Why are charters better? In my view, all of the accountability for performance is right at the school level. You don't have to mediate accountability for performance through superintendents and school boards. Charters must exercise care to serve the needs of their students and their families or lose their enrollment to another. Secondly, the charter approach permits tremendous variation in educational approach and philosophy. It is far more flexible in responding to the needs of students.

Sadly though, the charter approach is often hotly protested in the cities where its needed the most. We fight tooth and nail to preserve a public school system that consistently under performs for our kids, that promises to improve and rarely if ever does. We fight to preserve centralized bureaucratic school systems as though they have a right to exist, as though they are the only way to do education.
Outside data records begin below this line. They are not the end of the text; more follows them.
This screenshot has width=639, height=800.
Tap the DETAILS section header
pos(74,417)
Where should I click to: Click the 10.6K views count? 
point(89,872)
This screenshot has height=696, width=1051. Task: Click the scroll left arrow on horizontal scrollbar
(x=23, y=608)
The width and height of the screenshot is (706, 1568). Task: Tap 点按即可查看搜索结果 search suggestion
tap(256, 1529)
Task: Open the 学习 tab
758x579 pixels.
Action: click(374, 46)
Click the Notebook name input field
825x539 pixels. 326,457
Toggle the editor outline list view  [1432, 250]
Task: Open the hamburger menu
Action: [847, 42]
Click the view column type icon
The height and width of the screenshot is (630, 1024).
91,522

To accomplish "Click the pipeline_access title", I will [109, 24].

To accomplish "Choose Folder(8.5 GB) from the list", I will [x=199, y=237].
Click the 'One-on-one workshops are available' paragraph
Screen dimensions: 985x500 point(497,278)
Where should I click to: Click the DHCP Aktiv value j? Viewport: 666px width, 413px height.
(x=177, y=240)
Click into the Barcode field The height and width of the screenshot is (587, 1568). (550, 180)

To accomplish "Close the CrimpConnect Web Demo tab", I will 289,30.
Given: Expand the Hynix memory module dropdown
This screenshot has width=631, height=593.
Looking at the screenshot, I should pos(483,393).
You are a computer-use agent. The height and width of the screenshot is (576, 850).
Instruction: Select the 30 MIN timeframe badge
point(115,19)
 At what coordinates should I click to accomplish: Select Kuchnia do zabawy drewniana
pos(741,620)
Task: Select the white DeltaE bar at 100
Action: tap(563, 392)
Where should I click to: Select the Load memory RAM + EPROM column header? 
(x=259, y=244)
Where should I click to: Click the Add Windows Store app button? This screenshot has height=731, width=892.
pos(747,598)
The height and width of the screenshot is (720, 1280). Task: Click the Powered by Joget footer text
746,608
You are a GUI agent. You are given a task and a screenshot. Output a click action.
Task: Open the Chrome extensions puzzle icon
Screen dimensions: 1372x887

I have conversations with people about education and they argue strenuously for more propping up of centralized bureaucratic education systems, but they are never very clear about why it can't be or should not be done any other way. Case in point Detroit. In 2003, Michigan millionaire and philanthropist Robert Thompson offered the city $200 million to build 15 Detroit charter high schools. His offer started a full scale war by the unions on the Mayor and the Governor and when the dust had cleared, Thompson had been run out of town along with his $200 million. Lest you think I'm just harshing on Detroit, I lived there for 8 years and I was around for that particular fiasco.

Education is an imperative for the African American community, but we are going to continue to lag in this area if we do not divorce ourselves from dependence on centralized bureaucratic public education systems in our urban centers. They don't work, have not worked for decades now. The charter approach, as exemplified by the Indianapolis model (which won a Harvard Innovation in Government award) should be speedily adopted by mayors of urban centers across the country. The black activists for education who fight to preserve these poor performing systems need to start championing what works, rather than what doesn't.